Task details: With the line containing "Select the fire orb in front of the army" as the start and the line containing "The width and height of the screenshot is (256, 303)." as the end, transcribe that span of the entries below exactly, including both.

Material provided:
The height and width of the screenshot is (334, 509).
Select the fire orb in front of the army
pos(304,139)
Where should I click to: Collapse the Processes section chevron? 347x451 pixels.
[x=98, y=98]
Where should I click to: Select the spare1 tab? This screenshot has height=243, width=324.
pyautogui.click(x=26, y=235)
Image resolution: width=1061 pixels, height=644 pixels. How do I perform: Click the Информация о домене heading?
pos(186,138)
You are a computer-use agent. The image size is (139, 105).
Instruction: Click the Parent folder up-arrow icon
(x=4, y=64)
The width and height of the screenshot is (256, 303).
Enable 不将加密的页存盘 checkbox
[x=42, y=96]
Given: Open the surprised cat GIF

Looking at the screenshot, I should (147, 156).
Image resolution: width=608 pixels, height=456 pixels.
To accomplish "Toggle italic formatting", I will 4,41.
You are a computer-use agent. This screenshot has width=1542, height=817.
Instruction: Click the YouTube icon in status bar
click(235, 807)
--
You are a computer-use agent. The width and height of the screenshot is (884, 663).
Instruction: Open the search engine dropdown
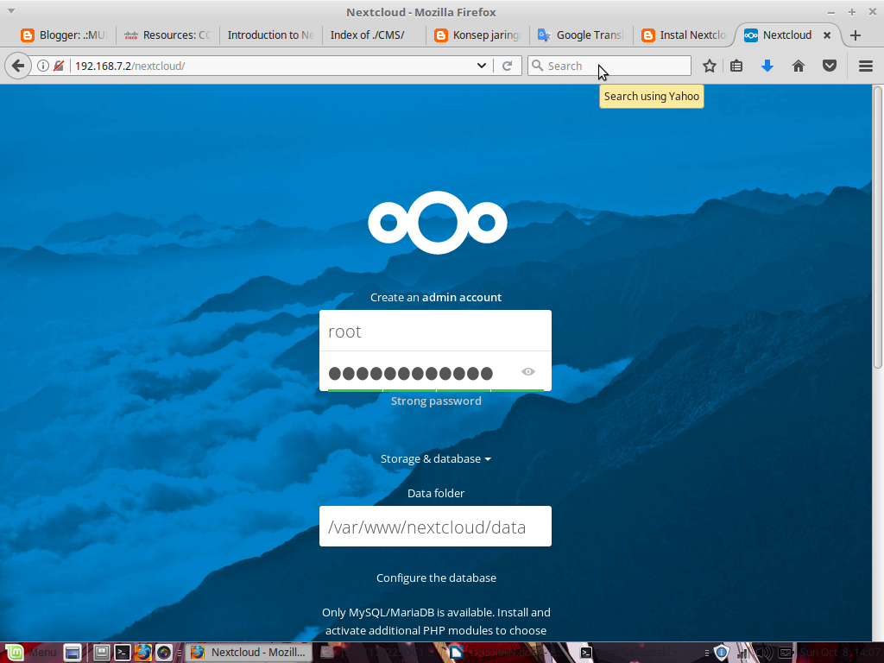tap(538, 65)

Final answer:
Select the fire orb in front of the army
pos(304,139)
Where should I click to: Collapse the Processes section chevron? 347x451 pixels.
[x=98, y=98]
Where should I click to: Select the spare1 tab? This screenshot has height=243, width=324.
pyautogui.click(x=26, y=235)
Image resolution: width=1061 pixels, height=644 pixels. How do I perform: Click the Информация о домене heading?
pos(186,138)
You are a computer-use agent. The image size is (139, 105).
Instruction: Click the Parent folder up-arrow icon
(x=4, y=64)
The width and height of the screenshot is (256, 303).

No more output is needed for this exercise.